**Written instruction**
Reproduce every line of the records below word for word, omitting the pictures.

(Stored items from a collection)
Start

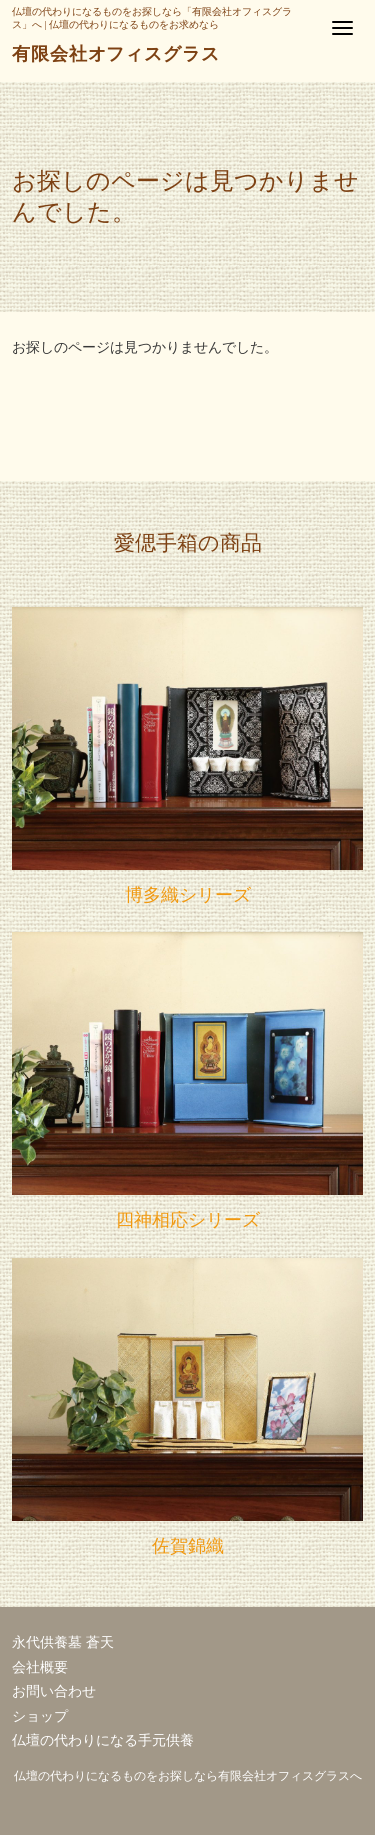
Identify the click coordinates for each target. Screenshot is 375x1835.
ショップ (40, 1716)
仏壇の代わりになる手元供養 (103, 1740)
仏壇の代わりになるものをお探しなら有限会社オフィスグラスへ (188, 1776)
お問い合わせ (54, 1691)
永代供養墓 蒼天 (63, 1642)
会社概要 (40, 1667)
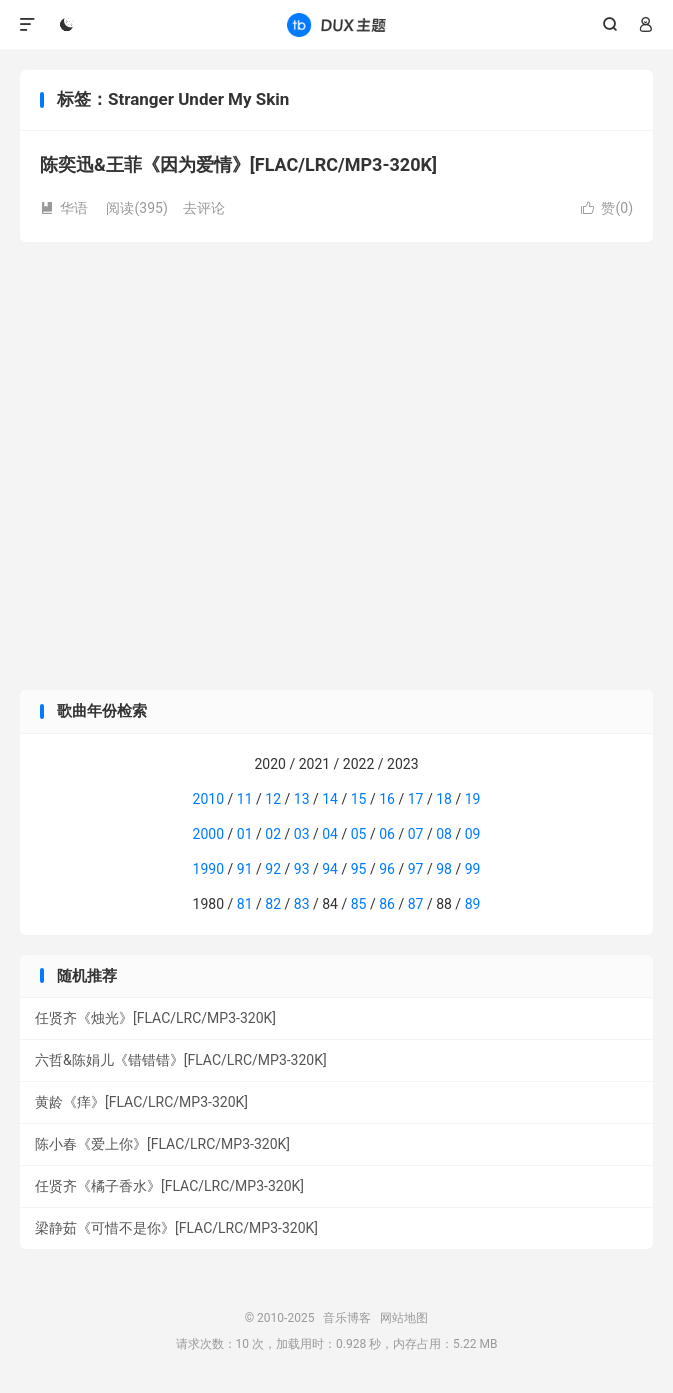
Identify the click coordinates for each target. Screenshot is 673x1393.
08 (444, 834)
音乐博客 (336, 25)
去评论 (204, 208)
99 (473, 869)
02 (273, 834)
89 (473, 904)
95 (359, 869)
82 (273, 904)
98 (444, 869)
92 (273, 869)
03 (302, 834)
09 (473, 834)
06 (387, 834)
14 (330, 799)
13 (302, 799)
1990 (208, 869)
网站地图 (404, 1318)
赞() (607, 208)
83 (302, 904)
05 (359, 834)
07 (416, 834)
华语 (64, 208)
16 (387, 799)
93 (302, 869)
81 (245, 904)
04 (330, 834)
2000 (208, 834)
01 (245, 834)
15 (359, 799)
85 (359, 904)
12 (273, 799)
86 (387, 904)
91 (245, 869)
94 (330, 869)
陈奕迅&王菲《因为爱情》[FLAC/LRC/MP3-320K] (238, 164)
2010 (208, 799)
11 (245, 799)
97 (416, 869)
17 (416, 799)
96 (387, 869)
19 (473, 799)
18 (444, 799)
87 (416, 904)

End

**The output**
Identify the click coordinates for each target. Screenshot is 375x1835.
ショップ (40, 1716)
仏壇の代わりになる手元供養 (103, 1740)
仏壇の代わりになるものをお探しなら有限会社オフィスグラスへ (188, 1776)
お問い合わせ (54, 1691)
永代供養墓 蒼天 (63, 1642)
会社概要 (40, 1667)
Identify the click coordinates for each target. Screenshot is 673x1393.
08 (444, 834)
音乐博客 (336, 25)
去评论 (204, 208)
99 (473, 869)
02 (273, 834)
89 (473, 904)
95 (359, 869)
82 (273, 904)
98 (444, 869)
92 (273, 869)
03 (302, 834)
09 (473, 834)
06 (387, 834)
14 (330, 799)
13 (302, 799)
1990 (208, 869)
网站地图 (404, 1318)
赞() (607, 208)
83 (302, 904)
05 (359, 834)
07 (416, 834)
华语 (64, 208)
16 (387, 799)
93 (302, 869)
81 (245, 904)
04 (330, 834)
2000 (208, 834)
01 (245, 834)
15 (359, 799)
85 (359, 904)
12 (273, 799)
86 (387, 904)
91 (245, 869)
94 (330, 869)
陈奕迅&王菲《因为爱情》[FLAC/LRC/MP3-320K] (238, 164)
2010 (208, 799)
11 (245, 799)
97 (416, 869)
17 (416, 799)
96 (387, 869)
19 (473, 799)
18 (444, 799)
87 (416, 904)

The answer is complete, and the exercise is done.